Ja, Routine macht es einfacher und ja, wir sollten uns und unsere Schreibzeit wichtig nehmen. Ja, man kann auch im Wartezimmer oder in der Bahn schreiben, klar. Und ja, ich habe all das auch schon gemacht. Zu meinen Studienzeiten.

Aber nein, nicht immer hapert es daran, dass man keine Routinen hat oder sich nicht die halbe Stunde Zeit für das Schreiben nimmt.

Theoretisch wären bei mir pro Tag noch zwei Stunden Schreibzeit machbar. Zeitlich gesehen. Aber nach der Arbeit zu schreiben bringt nichts, in meinem Kopf ist nur noch Nebel, jedes Wort, das ich schreibe, klingt falsch, klobig, unpassend, wird wieder gelöscht. Für Actionszenen bin ich viel zu müde. Ich weiß nicht, ob man das versteht, aber spannende, aufregende Szenen, selbst wenn ich sie nur schreibe, verlangen von mir Energie. Und die habe ich offenbar nach 9 Stunden Arbeit nicht mehr.

Erkenntnis des Ganzen war also: Zeit ist nicht das Problem, sondern Energie.

Was also dagegen tun?, fragte ich.

Antwort war: Wenn ich abends nicht schreiben könne, hätte ich es schon mal mit früh morgens probiert? Sie selbst halte es so, dass sie eine Stunde vor der Familie aufsteht und sich ans Schreiben setzt.

Ich rieb mir verwundert die Augen. Wie bitte soll es jemandem helfen, der total erschöpft ist, wenn man ihm von der Pause noch ein wenig was ab zwackt? Scheint mir der schlechteste Rat zu sein, den man geben kann. Sicher geht es für eine Weile gut, wenn man über seine Verhältnisse lebt. Egal ob es dabei um Energie oder Geld geht. Und wenn man kurz vor der Fertigstellung eines Projekts steht, gut, warum nicht. Aber auf Dauer?

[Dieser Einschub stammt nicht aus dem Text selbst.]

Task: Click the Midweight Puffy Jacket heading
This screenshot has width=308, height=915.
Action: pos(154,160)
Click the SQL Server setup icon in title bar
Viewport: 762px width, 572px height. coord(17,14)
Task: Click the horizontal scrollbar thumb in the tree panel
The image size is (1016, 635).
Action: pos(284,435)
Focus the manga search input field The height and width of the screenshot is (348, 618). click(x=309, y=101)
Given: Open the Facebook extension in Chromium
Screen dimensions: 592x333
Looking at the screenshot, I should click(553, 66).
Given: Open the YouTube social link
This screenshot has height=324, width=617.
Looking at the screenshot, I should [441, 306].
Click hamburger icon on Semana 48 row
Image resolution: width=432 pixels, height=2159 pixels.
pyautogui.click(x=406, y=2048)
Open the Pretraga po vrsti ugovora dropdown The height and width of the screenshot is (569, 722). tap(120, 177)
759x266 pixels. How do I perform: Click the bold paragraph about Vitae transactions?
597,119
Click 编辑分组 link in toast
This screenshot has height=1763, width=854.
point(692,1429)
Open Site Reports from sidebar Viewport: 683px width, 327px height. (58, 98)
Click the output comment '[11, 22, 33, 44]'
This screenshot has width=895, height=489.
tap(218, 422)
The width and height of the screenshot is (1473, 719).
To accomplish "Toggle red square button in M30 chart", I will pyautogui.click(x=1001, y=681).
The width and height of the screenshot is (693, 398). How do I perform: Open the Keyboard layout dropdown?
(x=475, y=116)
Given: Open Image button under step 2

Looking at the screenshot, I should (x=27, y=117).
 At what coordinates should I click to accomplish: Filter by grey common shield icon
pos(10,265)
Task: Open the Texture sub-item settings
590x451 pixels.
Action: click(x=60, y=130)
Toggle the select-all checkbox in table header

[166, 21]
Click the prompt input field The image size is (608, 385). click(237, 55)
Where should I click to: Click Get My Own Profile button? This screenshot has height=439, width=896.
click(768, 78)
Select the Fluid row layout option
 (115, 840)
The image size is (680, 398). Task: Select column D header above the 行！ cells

Wohl kaum.

Fazit meiner Suche also bisher:

Weder das Buch noch der Videochat haben es gebracht.

Keiner konnte mir sagen, WIE ich mein Problem loswerde, weil es dazu keine Auskunft gibt.

Stattdessen wurde ich in meinem Vorurteil, die Finger von den Ratgebern zu lassen, nur noch weiter bestärkt, was ich ehrlich etwas schade finde. Ich hätte mich gern vom Gegenteil überzeugen lassen.

Zudem macht es mich etwas sauer, weil ich euch auch gern einen guten Ratschlag / eine Lösung weitergegeben hätte. Wenn ich etwas lerne, wenn bei mir etwas funktioniert, dann halte ich damit nicht hinterm Berg, sondern teile gern, aber… leider muss ich passen. Ich arbeite seit einem halben Jahr dran und ihr seht … Nichts.

Ebenfalls sauer macht mich die Überzeugung einiger Zeitgenossen, sie wüssten, wie der Hase läuft. Da werden Ratschläge in einem Brustton der Überzeugung verkündet, als ob sie die absolute Wahrheit wären. Und in der Regel haben diese Zeitgenossen ein Publikum um sich geschart, dass brav applaudiert. Dabei ist jedem klar, der auch nur für fünf Sekunden still hält und nachdenkt, dass die verkündeten Lösungen vielleicht nicht mehr sind als Schall und Rauch. Denn nicht immer ist alles so einfach und kann so einfach gelöst werden. Leider. Das Leben und alles, was damit einhergeht, ist nicht Schwarz / Weiß. Warum sollten es dann die Lösungen sein?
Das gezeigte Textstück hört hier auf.